It’s worthwhile keeping an eye on the movers and shakers, the news and continues to be learning what is new and soon to be new. Your confidence will be on more stable ground when going or interview if you are up to date.
2/ Networking – All Platforms
This is as simple as continuing to update and keep on top of your social media, attending free or available “Zoom Meetings” online Expos. and online conferences. Right now you can attend a conference thousands of miles away where up to now would have been out of your reach both financially and distance-wise. Take full advantage of the spaces being offered “free of charge” or small entrance charge. By attending and keeping up the attendance will keep you networking and in front of those who may next be reading your CV/Resume
3/ Embrace and Deal with Change
Mindset is required in bucket loads. if, like me, you don’t like change then this will be one of the hardest topics to work with. As a “glass half full” type of person, I always try to look at the positive. This year (2020) has been a tough one, but there is a great deal of positive, despite the loss. trying to see the positive will often begin with a simple exercise “Gratitude” At the start of every day begin by saying 3 things I am grateful for today. Saying it loud, (maybe even the small things) will inevitably change your mindset and you will naturally feel more positive.

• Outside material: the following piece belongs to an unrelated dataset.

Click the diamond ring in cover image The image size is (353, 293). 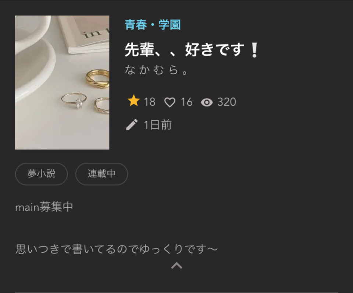[x=74, y=101]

You may be apprehensive or anxious about the change your future life may look like. But entering it positively and with confidence, belief will have an inevitable ripple effect on your ability to embrace and deal with change.
4/ Show you understand IT & are Tech Savvy
One of the wonderful benefits of living in the noughties and now 20s, is the wealth of information available on the internet. Today more than any other time in our history we can learn and master things which up to now would have been out of our depth and not accessible unless we attended “Education & Learning classes”
Over the internet you can learn many applications, there are tutorials in areas you never even new existed, let alone having the opportunity to become knowledgeable and an expert.
If you are a little out of practice in a given area or a complete novice, perhaps now is the time to start your tutorials, your research and if necessary investment in your education (online courses etc) The young have an insatiable appetite for all things online you just need to be Tech Savvy. This too will give your confidence a huge boost.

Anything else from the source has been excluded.